Spain court allows exhumation of bodies at Franco mausoleum

Published on 09/05/2016

A Spanish court has for the first time authorised the exhumation of bodies from the Valley of the Fallen, a vast mausoleum where dictator Francisco Franco is buried along with thousands of victims of Spain's civil war, according to a ruling published Monday.

Maria Purificacion Lapena, 58, in September 2015 asked a court in El Escorial near Madrid, where the mausoleum is located, to order the exhumation of the bodies of her grandfather Manuel Lapena Altabas and her great-uncle Antonio Lapena Altabas so they could be given a proper funeral.
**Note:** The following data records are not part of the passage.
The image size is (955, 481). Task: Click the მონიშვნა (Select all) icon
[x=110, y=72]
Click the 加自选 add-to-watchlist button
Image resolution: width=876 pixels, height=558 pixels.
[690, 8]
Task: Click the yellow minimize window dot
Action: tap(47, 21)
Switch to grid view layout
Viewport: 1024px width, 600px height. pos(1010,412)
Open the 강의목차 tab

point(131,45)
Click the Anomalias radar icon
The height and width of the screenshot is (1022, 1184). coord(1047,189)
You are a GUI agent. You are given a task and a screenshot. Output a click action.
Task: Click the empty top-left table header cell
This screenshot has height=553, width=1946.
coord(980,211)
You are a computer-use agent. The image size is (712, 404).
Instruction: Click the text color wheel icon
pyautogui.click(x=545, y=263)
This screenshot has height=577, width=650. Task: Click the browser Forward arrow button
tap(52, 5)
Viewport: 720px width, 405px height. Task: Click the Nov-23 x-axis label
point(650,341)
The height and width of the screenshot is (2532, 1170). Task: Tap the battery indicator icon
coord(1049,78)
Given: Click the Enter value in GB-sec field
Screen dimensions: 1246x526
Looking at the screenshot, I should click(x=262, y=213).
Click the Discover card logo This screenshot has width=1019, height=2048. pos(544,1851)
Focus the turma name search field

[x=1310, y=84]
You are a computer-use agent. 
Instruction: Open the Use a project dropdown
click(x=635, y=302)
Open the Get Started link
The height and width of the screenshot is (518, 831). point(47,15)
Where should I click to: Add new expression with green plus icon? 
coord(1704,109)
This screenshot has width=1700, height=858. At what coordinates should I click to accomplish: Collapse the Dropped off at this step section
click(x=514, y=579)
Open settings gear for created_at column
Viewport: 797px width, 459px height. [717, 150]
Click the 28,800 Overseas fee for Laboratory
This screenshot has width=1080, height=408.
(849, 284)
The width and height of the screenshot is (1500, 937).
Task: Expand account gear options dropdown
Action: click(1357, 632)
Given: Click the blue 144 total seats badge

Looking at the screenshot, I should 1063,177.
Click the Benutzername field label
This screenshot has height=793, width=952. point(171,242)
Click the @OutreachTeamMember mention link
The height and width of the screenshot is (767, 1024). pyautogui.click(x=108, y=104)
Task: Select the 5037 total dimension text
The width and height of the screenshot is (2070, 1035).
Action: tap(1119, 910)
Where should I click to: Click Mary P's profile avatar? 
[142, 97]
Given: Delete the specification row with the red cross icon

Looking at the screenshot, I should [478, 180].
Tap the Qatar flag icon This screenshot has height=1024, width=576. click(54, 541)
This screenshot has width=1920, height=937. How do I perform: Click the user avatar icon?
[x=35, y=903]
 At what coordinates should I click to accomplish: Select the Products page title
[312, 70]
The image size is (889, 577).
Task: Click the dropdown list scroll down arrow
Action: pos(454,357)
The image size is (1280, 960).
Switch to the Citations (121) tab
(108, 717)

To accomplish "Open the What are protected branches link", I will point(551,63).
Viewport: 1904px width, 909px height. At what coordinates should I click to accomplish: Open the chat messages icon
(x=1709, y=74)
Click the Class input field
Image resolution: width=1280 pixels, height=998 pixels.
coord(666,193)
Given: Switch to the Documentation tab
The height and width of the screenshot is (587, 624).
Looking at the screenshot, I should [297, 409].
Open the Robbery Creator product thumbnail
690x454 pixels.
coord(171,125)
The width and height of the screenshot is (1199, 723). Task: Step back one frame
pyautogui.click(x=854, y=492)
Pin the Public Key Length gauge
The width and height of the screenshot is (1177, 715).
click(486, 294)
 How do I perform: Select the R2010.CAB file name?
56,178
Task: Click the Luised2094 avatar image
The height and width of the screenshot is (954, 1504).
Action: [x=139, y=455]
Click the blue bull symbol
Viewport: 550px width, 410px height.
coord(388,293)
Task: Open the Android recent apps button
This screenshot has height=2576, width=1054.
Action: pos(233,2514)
The two men, both members of an anarchist group, were executed by Franco’s forces at the outset of Spain’s 1936-39 civil war and buried in a mass grave in the northeastern region of Aragon.

Their remains were transferred in 1959 without the consent of their family to the Valley of the Fallen when the government decided to move a number of mass graves across Spain to the site, which became Franco’s final resting spot when he died in 1975.

The court, in a ruling dated March 30 which was only published on Monday, ordered the “return of the remains of the Lapena Altabas to their relative Maria Purificacion Lapena after they are identified so that they can be given a proper burial”.

Built by Franco’s regime between 1940 and 1958 in the granite mountains of the Sierra de Guadarrama, the Valley of the Fallen holds the remains of over 30,000 civil war dead from both sides of the conflict.

Franco lies buried behind the high altar of a vast basilica hewn into the rock and the site has long been a rallying point for the far right in Spain.

The remains of tens of thousands of other victims of the civil war, as well as of the repression of the right-wing Franco regime that followed, remain scattered in unmarked mass graves across the country.

A Historical Memory Law passed by Spain’s previous Socialist government in 2007 allows relatives to exhume and recover the remains of loved ones in mass graves and calls for public funds to be provided to help cover the costs.

But funding for such projects dried up after the conservative Popular Party government was elected in 2011.

This is the first time that a court has authorised the exhumation of bodies at the Valley of the Fallen, Lapena’s husband Miguel Angel Capape, a member of campaign group Arico which works to identify bodies from mass graves, told AFP.

“This has been years of work, of going from one court to another…finally a door has opened and we can see the end of the road,” he added.